Like a mountain in the distance
Separates heaven and earth.
My eye, the one unblinking
Behind sinew, nerve and blood,
The camera eye I see the world in,
Scans the landscape.
I have a place in mind:
A rock, a seashore and an ocean
Of waves to a shore in the small distance.
The broad sea-loch is rimmed
By sand-shallows and inlets
Where tiny islands and channels
Guide the tide-run
And the swell rises in uneven lines
From open sea to sullen beach.
The broken line of stones at my feet
And the heavy, weed-laden water’s rise and fall
Begins in silence.
The wide grey-flecked sea beyond
Breaks on the far shore
White with the end of waves
Scattering on the beach.
Into the low brown hills’ rising
Strips of green, grass-grown hollows,
Croft ground, lazy beds and houses,
Small white dwellings, old and new,
A scattering of stonework on the slopes
Petering out as heather claims the heights.

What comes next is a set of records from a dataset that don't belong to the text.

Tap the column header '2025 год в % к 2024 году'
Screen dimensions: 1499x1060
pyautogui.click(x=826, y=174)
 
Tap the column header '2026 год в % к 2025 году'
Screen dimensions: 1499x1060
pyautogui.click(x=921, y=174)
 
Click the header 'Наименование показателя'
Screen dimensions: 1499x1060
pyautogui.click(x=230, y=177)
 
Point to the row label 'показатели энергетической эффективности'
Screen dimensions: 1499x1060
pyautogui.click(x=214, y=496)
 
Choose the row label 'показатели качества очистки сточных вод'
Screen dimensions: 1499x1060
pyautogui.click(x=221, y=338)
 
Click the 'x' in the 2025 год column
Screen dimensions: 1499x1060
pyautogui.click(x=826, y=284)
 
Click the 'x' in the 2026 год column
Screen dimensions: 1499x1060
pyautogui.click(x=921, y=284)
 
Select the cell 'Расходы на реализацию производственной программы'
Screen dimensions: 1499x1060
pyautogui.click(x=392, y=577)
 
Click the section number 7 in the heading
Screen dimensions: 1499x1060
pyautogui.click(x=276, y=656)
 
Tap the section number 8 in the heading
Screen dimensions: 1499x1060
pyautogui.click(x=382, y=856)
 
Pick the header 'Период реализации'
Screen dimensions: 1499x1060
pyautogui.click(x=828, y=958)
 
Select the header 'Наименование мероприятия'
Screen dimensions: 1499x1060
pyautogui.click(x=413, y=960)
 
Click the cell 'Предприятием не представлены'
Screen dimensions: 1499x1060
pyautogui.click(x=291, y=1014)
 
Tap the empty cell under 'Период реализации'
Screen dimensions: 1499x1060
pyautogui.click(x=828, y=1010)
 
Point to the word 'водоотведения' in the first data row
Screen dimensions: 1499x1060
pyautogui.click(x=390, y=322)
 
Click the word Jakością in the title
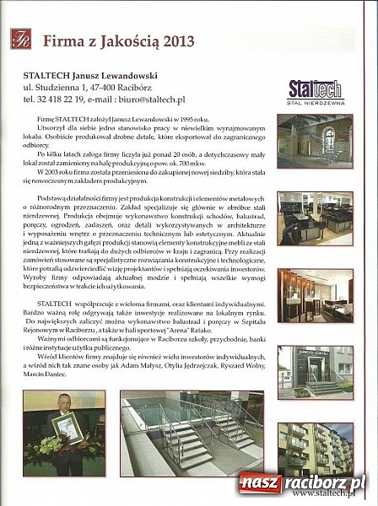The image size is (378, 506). coord(127,39)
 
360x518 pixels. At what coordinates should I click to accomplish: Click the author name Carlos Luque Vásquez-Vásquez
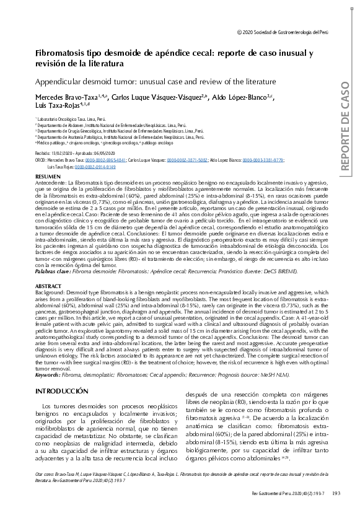pos(160,97)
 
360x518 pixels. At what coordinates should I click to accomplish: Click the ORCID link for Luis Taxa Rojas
pos(95,167)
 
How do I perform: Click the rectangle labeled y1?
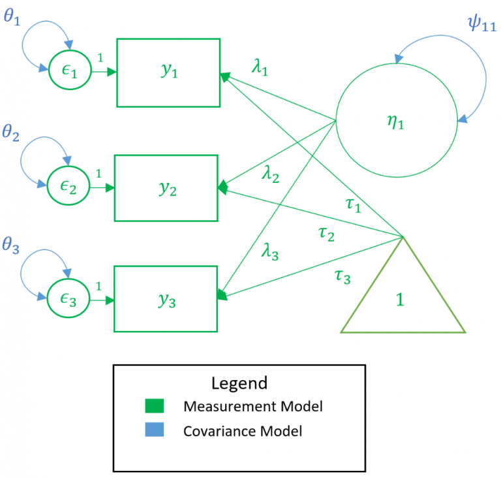pyautogui.click(x=168, y=72)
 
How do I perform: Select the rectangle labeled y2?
pyautogui.click(x=166, y=188)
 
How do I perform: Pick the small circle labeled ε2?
pyautogui.click(x=67, y=188)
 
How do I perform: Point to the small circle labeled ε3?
pyautogui.click(x=67, y=300)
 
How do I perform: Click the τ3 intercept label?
pyautogui.click(x=342, y=276)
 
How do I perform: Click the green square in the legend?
pyautogui.click(x=153, y=406)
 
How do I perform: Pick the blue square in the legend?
pyautogui.click(x=153, y=430)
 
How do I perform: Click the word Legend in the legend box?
pyautogui.click(x=239, y=383)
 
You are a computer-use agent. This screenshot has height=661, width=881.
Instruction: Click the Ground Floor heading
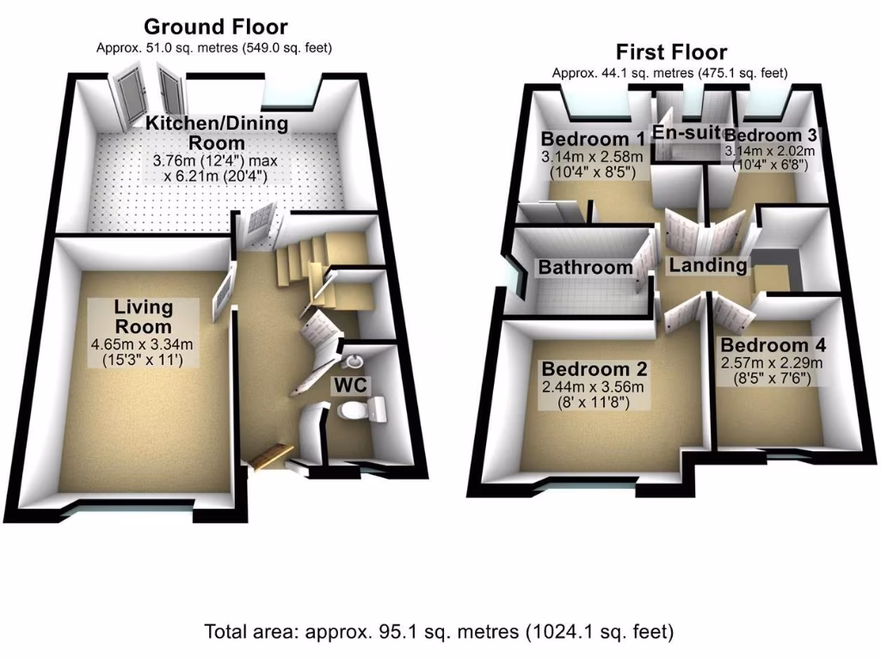(x=215, y=27)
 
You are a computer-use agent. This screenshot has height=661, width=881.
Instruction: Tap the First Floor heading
(x=670, y=53)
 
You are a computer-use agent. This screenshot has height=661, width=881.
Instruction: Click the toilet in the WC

So many horizons: divisions
Across planes of seeing.
At last, above the near and distant shores,
Above the patternless, strung-out townships
The earth gives up its edge to sky.
© BH 2014
This is another piece I wrote after hearing interviewers on BBC's Radio 4 talking to musicians and composers about creating pieces in response to horizons or skylines. If you think about it, this is somewhere west of here.